Roughly 15% of people believe the world will soon end in catastrophe, whether it be global warming, zombie apocalypse, the Rapture, the prophecies of the Mayan calendar or I Ching, electromagnetic pulses, economic collapse, or any other number of End-Time scenarios detailed on late-night radio shows and web pages.  In  2007 the New York Times recognized that apocalypse is a surprisingly “appealing idea because it promises salvation to a select group — all of whom share secret knowledge — and a world redeemed and delivered from evil.”  Many of our neighbors are wary of the State, creeping liberalism, environmental decline, and a variety of other signs that portend an approaching end and cannot be fully explained outside mythical narratives, and at least some of them believe they can ride out the apocalypse and perhaps even improve on the contemporary world afterward.

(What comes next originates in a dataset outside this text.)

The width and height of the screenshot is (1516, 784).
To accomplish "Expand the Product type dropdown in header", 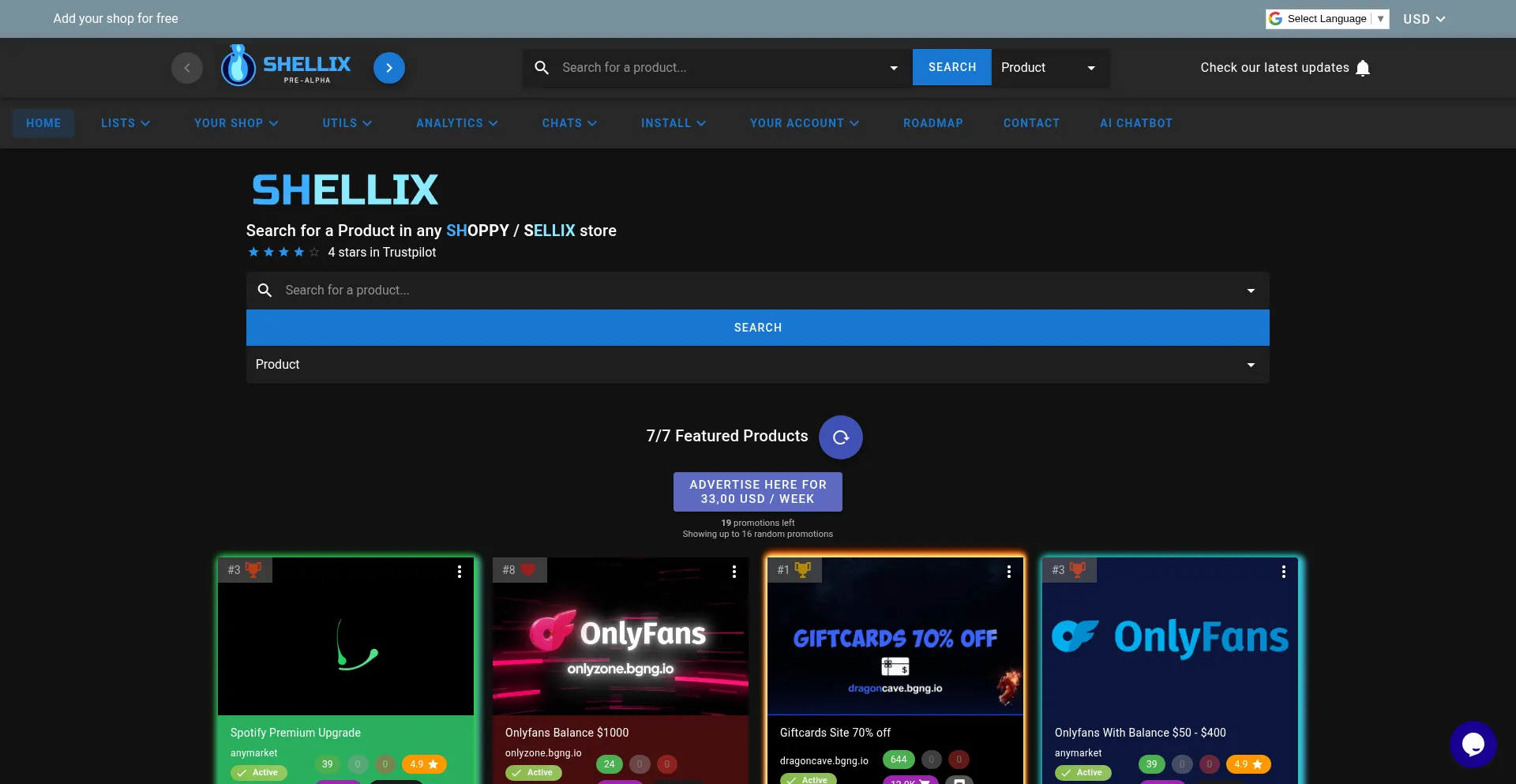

These prophets of Doom often deplore worldly materialism, yet many amongst them have begun planning for their accommodation after the endtimes.  In the wake of Armageddon, about 70 people plan to hunker down in a renovated missile silo in Kansas that has been exceptionally well-appointed with a movie theater, exercise spaces, and tastefully furnished rooms (and similar places in Indiana and more unidentified spots being built by construction firms focused on fortified shelters) that are a far cry from the spartan fallout shelters that sprang up in American backyards during the Cold War.   The real estate firm 20th Century Castles specializes in Cold War missile bases including a former Nike Missile base in southeastern Indiana with one residential missile magazine including a pool and jacuzzi (price reduced to $1.3 million).

Inside the Vivos shelter’s communal space.

The best-known of these firms may be the Vivos shelters that include hardened bunker condo’s in Indiana, the Rockies, and Nebraska, all holding between 50 and 1000 people and their genetic material as the apocalypse goes on overhead (their YouTube page includes a host of videos and interviews about the shelters and the reasons people might seek them out).  Most of these firms cast their accommodations as places people will wait until it is safe to go out, and in the meantime they plan to make us comfortable and safe.

Vivos will provide a comfortable office space for the End Times.

One Vivos video of a planned shelter space is eerily like a Sims house, outfitted in wood grains, paintings of nature, and earthtones and fake plants rather than the cool steel, barrels of supplies, and scratchy wool blankets that awaited us in Cold War fallout shelters.  A tour of an Indiana shelter under construction requires some imagination to envision it as a bourgeois space, but it is fitted with fabulous appliances and tasteful bathroom fittings.  The material landscape promised by these upscale shelters is vastly different than the Armageddon aesthetic most people envision in the wake of various apocalypses.  Though some of these firms indicate that people will eventually come to the surface to hunt and gather and re-populate the earth, their promises revolve around indefinitely providing  a modest community snugly held in an Ikea-outfitted steel tube without any natural light.

You could win a ticket to live here when the Apocalypse arrives.

Spike TV recognized the fascination many of us have with doomsday prophecy and those people who openly if somewhat neurotically warn the rest of us about the dangers awaiting us, so they have turned that fascination into the reality series “Last Family on Earth.”  The winner of Last Family will secure a share of a Vivos shelter space for up to six of their family members based on games in which  contestants are tested in the face of “a variety of annihilation scenarios, including a pandemic, global government or economic collapse, nuclear war, reactor meltdown, solar flares, massive asteroids, lethal climate change, a pole shift, calamitous earthquakes — even widespread anarchy.”  The casting company is in its last days of casting, so there is still time for a couple archaeologists to make an appeal for the skills we will bring to End Times.